- _EXCERPTED PASSAGE_:
= = =
Few issues of our time speak with such immediacy to the utter degeneracy of the American political enterprise as the issue of health care. Few issues exemplify so forcefully the urgency of educating ourselves, on an unprecedentedly massive scale, to the need to refocus our social, political and economic institutions on the one real foundation of democracy’s durability -- the people. Few issues demonstrate so persuasively the imperative of our educating ourselves to the sobering reality that our educational institutions are made to serve the interests of the nation’s wealthy elite -- and that such piecemeal crumbs as are thrown to the rest of us (e.g., Medicare) are “hushpuppies” thrown to the dogs. In sum, our educational institutions have failed us, having been made the instrument by which we are blindsided to the nature of our predicament and made impotent to deal with it effectively.

This is not a uniquely American phenomenon. Thycydides, credited with being “the first scientific historian,” observed 2400 years ago, during the writing of his justly famed The Peloponnesian War, that “the way most men deal with traditions, even traditions of their own country, is to receive them all alike, as they are delivered, without applying any critical test whatever -- so little pains do the vulgar take in the investigation of the truth, accepting readily the first story that comes to hand.” He added: “I have written my work, not as an essay which is to win the applause of the moment, but as a possession for all time.”

Therefore, we but call to the attention of our readers the necessity of a free people, if they are to remain free, to heed the cautionary wisdom of a great Greek historian as reflected in the words of one nearer our own time: “Eternal vigilance is the price of freedom.” We do so mindful of Thucydides’ fear that “the absence of romance in [what we say] will detract somewhat from its interest -- or worse, deter the reader from contemplating the possibility of truth in our characterization of the American predicament. You may ask, “What do you mean by ‘absence of romance’?” And we answer by calling your attention to your local newspaper -- to the pablum that for most part fills its pages, and to the chauvinistic and ideological stance from which it is presented.

The education of ourselves to the dark side of our country, where the good that is there is held in abeyance so we may see and touch the dark side, is no easy and painless process. Like the patient dredging up horrendous revelatory secrets of the soul on the couch of the psychoanalyst, the student of the nation’s psyche stands to be traumatized by disenthralling disclosures from the past: cold-blooded genocide; slavery; the pillage of the natural wealth of a vast land; the subjection of every worthy instinct and ambition to the artificial law of the almighty dollar; the transformation of our softer, unifying instincts into the self-serving drives of American styled capitalism.

The ultimate revelation, however, may be that the twentieth century may prove to be the century in which the nation lost its soul -- the century in which titans of great wealth systematically indoctrinated us with the myth that capitalism is the end and purpose of history -- the century in which they lobotomized us to accept capitalism as a way of life, and the illusory pursuit of personal wealth as the greatest good. It is to the falsity of that proposition that the education of which we write must testify.

But let us not underestimate the enormity of such an undertaking -- of replacing a national imagery fabricated from fanciful glorifications of our past with one that avoids the ambiguities and hypocrisies of our present exalted status among nations. From Columbus’s ruthless slaughter of natives in his search for gold to our enslavement of dark-skinned people to the exploitation of the country’s women and children we must now be made to comprehend an awful truth: We live under the illusion we control the political process and, therefore, our destiny; but we don’t. They do. They have transmogrified truth into lies, and lies into truth. That is the near insurmountable obstacles we must hurdle to put an end to worries about health care, education, and the cultural impoverishment of the nation.
= = =
- _DATASET RECORDS_:

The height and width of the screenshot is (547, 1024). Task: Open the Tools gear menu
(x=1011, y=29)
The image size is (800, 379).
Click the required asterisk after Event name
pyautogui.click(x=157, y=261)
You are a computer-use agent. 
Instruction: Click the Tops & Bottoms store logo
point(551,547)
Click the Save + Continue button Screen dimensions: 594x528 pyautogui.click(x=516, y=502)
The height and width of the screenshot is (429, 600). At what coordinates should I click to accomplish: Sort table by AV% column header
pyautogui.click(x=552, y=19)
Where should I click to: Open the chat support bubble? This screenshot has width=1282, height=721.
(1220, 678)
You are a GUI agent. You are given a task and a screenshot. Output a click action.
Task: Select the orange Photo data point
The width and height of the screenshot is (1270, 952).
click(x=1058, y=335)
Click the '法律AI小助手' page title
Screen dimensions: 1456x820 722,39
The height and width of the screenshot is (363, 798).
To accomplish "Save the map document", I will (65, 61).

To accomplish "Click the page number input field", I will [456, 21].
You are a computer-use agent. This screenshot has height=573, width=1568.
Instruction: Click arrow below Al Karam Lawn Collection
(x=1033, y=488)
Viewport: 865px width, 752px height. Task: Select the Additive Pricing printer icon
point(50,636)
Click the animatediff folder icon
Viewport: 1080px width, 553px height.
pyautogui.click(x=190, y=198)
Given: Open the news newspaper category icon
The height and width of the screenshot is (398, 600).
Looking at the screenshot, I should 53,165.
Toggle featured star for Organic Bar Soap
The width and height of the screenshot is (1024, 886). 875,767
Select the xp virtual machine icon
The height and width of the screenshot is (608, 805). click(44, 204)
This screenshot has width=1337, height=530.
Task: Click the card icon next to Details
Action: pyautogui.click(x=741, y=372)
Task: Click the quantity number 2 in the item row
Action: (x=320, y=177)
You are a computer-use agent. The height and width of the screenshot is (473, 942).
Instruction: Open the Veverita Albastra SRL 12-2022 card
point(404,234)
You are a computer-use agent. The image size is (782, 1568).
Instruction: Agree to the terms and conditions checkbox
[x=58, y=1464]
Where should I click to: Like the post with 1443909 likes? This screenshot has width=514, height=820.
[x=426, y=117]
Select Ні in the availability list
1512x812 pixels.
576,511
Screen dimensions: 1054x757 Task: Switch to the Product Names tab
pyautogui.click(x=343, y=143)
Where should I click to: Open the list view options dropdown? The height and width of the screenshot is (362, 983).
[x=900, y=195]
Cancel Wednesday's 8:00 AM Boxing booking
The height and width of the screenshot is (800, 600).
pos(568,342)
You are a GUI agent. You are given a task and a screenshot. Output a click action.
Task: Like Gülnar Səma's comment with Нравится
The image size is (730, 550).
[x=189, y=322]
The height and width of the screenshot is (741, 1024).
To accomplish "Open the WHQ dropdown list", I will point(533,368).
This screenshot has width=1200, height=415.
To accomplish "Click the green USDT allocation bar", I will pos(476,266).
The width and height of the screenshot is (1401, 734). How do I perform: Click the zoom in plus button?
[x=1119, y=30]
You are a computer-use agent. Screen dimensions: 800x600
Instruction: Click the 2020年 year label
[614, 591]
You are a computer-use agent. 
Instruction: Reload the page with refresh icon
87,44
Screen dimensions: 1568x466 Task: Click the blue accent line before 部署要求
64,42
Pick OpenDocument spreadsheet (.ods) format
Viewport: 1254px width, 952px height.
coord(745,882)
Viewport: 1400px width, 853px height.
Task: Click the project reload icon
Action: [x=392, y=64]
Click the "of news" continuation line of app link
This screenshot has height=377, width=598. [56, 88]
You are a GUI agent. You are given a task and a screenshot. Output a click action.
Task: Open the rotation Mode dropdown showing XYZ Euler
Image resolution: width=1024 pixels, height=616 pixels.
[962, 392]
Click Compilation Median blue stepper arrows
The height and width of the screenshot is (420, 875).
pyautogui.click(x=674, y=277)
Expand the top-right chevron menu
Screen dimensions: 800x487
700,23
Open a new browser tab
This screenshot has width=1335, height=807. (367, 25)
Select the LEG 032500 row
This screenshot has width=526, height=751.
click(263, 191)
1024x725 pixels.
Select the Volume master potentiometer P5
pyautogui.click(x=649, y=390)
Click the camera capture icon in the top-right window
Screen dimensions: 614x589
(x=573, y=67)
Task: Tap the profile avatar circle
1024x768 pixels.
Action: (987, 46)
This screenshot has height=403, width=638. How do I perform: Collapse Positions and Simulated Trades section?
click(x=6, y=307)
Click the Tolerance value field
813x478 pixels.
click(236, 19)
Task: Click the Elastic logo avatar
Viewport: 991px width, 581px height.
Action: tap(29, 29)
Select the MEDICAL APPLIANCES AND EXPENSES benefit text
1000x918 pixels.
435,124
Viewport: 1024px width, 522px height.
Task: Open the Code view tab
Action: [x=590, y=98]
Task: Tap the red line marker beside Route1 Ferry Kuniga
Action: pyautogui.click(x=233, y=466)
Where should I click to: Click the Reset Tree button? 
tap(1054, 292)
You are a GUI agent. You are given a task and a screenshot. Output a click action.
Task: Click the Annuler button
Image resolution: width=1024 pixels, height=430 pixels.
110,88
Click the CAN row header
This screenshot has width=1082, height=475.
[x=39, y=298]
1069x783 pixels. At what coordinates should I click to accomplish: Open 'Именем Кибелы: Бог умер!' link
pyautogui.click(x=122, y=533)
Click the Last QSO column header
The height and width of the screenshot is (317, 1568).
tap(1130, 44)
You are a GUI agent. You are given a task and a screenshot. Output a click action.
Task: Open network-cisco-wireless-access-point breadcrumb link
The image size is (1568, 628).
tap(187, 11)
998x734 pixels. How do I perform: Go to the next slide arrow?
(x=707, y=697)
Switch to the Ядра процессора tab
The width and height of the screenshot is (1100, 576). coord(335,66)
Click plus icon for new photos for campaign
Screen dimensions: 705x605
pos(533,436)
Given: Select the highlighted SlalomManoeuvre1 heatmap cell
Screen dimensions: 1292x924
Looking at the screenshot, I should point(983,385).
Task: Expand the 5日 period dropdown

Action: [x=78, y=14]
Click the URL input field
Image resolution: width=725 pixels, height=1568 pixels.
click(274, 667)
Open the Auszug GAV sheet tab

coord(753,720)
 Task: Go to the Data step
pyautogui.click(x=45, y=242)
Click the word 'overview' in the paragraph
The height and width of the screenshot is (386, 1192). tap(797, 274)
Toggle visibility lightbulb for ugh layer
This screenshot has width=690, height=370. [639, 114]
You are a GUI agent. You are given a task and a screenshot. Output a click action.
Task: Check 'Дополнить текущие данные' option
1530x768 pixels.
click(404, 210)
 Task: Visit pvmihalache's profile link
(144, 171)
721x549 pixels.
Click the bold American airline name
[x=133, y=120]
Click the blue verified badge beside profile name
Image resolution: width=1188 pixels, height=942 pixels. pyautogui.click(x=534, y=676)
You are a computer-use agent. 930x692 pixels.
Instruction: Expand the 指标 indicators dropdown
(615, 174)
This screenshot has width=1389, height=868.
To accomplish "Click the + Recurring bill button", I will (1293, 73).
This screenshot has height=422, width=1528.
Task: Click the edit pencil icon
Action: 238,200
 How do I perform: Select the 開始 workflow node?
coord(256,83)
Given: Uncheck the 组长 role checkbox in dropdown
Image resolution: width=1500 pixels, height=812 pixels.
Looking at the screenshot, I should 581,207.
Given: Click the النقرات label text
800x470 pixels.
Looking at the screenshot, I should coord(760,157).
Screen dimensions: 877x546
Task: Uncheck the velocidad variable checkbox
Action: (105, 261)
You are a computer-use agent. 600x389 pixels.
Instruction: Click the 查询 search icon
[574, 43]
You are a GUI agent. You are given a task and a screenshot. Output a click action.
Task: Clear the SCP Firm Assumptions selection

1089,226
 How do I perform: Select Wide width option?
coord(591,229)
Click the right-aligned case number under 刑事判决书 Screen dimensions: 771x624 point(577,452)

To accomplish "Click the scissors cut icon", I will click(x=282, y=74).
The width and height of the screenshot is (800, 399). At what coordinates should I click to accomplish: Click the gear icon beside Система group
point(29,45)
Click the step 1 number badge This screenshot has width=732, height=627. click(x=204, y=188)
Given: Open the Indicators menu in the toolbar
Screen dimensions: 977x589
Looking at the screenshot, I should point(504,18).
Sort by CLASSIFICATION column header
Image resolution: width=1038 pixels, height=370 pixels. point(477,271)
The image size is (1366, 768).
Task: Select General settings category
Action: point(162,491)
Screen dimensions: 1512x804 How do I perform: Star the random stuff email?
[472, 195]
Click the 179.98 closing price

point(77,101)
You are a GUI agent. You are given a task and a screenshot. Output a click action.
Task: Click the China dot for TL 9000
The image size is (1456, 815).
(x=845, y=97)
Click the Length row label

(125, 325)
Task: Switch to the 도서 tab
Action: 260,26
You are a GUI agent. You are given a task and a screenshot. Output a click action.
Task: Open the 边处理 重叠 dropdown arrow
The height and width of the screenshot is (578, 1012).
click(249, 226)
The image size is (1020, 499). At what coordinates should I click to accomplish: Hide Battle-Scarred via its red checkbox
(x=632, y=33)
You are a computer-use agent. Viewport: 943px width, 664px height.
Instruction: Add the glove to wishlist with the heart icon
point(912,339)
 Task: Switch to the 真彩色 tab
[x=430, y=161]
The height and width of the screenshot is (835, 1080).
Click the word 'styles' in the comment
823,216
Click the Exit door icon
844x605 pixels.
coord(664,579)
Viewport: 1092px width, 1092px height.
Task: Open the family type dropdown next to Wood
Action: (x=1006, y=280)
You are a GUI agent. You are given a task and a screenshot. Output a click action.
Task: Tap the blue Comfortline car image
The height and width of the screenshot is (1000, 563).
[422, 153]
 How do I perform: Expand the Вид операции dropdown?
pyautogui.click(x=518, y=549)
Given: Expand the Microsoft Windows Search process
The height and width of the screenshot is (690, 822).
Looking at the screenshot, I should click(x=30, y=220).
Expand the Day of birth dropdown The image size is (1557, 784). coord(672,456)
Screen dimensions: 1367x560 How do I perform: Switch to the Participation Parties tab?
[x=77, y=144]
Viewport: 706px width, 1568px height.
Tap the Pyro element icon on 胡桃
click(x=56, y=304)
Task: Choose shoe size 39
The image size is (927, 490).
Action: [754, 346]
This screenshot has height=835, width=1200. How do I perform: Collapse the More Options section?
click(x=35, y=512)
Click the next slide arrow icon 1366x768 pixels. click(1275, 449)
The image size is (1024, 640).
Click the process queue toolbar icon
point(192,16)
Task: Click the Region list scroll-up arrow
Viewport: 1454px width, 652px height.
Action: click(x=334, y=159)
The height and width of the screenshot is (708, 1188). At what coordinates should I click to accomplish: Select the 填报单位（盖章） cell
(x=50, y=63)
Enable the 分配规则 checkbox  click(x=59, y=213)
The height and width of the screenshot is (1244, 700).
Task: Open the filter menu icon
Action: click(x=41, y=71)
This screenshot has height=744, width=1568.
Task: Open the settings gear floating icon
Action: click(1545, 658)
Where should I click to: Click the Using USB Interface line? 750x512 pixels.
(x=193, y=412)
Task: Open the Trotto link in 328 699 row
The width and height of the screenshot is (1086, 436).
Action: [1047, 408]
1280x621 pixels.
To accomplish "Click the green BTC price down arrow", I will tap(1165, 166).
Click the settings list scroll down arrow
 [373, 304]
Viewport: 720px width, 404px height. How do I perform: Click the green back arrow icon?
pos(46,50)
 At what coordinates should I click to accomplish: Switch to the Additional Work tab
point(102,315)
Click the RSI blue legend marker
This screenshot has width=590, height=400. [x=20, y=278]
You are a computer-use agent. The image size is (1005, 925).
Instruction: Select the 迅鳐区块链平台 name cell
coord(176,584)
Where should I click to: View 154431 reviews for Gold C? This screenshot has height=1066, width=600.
= = =
- _SET OF TASKS_:
a) In the passage on health care and American democracy, why is educating ourselves to the country's dark side described as no easy and painless process? Answer in one to three sentences.
b) In the passage on health care and American democracy, what is given as an example of the "piecemeal crumbs" thrown to the rest of us?
c) Quote the passage on health care and American democracy from "But let us not" to "of the nation.".

- _RESULTS BY TASK_:
a) The passage compares it to a patient on the psychoanalyst's couch dredging up horrendous secrets of the soul. In the same way, a student of the nation's psyche stands to be traumatized by disenthralling disclosures from the past, such as cold-blooded genocide, slavery, and the pillage of the land's natural wealth.

b) Medicare.

c)
But let us not underestimate the enormity of such an undertaking -- of replacing a national imagery fabricated from fanciful glorifications of our past with one that avoids the ambiguities and hypocrisies of our present exalted status among nations. From Columbus’s ruthless slaughter of natives in his search for gold to our enslavement of dark-skinned people to the exploitation of the country’s women and children we must now be made to comprehend an awful truth: We live under the illusion we control the political process and, therefore, our destiny; but we don’t. They do. They have transmogrified truth into lies, and lies into truth. That is the near insurmountable obstacles we must hurdle to put an end to worries about health care, education, and the cultural impoverishment of the nation.